Abstract:
Urinary incontinence (UI) is a significant medical challenge affecting more than 200 million people worldwide. It will become even more significant due to the improved life expectancy in modern populations. Stress urinary incontinence (SUI) is the overall most common form of UI, defined as a “complaint of involuntary loss of urine on effort or physical exertion including sporting activities, or on sneezing or coughing”. The major problem with this condition is that the quality of life of those affected deteriorates. Current treatment options of conservative treatments or surgical procedures often fail to result in permanent healing because they do not address the underlying pathology of urethral sphincter deficiency. Therefore, cell therapy emerged as a new treatment option for SUI, with adipose-derived mesenchymal stromal cells (ADSCs) and myogenic progenitor cells (MPCs) being the most investigated cell types.

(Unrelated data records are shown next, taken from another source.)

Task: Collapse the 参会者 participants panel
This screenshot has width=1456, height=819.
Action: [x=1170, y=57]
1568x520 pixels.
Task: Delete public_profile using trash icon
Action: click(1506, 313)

In the first project, a novel cell injection technology, the waterjet technology, was investigated and compared to the state-of-art technology of needle injections. Two different experiments were conducted. Publication 1 analyzed the influence of the waterjet technique on several cell characteristics. It demonstrated that injection via waterjet did not affect the cells’ viability, surface markers, differentiation, and attachment capabilities. However, the biomechanical properties were significantly reduced after injection, possibly requiring further development. Publication 2 focused on injecting MPCs into the urethra of porcine cadaveric tissue and living healthy pigs. This study showed that viable MPCs were delivered more precisely, rapidly, and with a wider distribution by waterjet than needle injections.

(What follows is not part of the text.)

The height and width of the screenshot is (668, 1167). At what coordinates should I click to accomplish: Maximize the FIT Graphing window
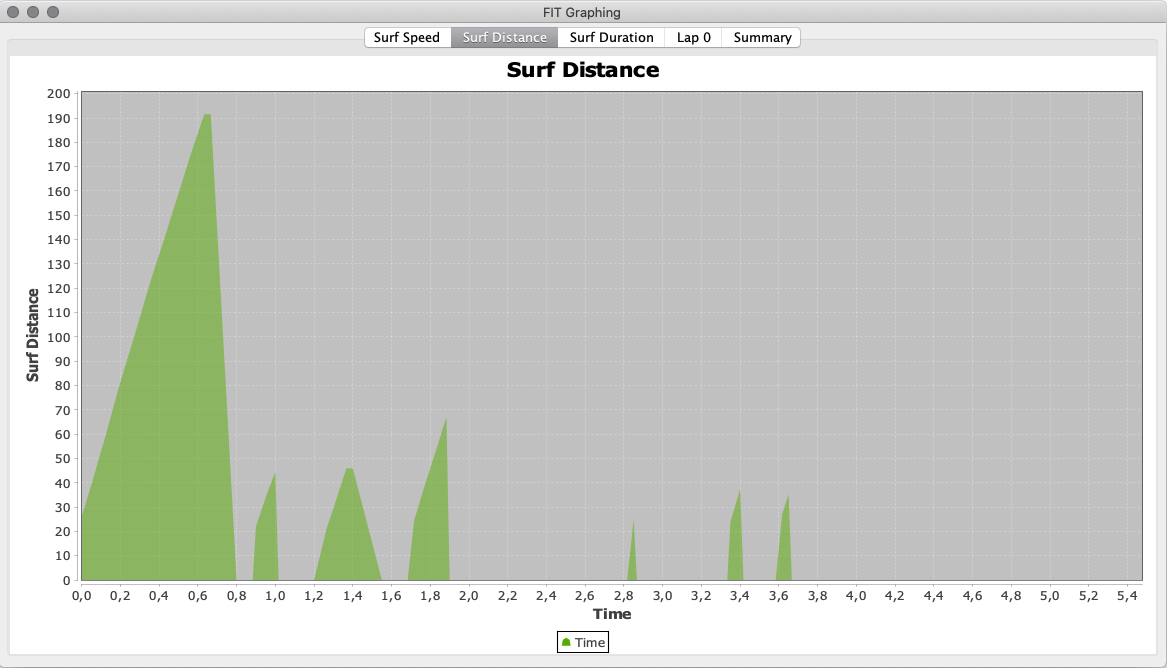coord(53,12)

The second project focused on comparing well-characterized MPCs to ADSCs injected into a urethral sphincter insufficiency in large animal models. For this purpose, MPC isolation, production, and characterization were optimized in Publication 3. Furthermore, in Publication 4, the urethral sphincter insufficiency in the large animal model pig was validated over a follow-up period of five weeks in landrace pigs. The transfer of the incontinence induction via balloon dilatation and electrocautery to Göttingen minipigs failed due to their rapid recovery after incontinence induction. In Publication 5, the regeneration potential of the improved MPCs and ADSCs was investigated by needle injection into incontinent landrace pigs. After five weeks, MPCs improved the sphincter function, while ADSCs fully recovered the defect.
Taken together, new data for the approval of the waterjet technology were provided and displayed its feasibility as an improved cell injection method. Furthermore, the promising therapeutical aspects of cell therapy were demonstrated, indicating its potential for the treatment of UI.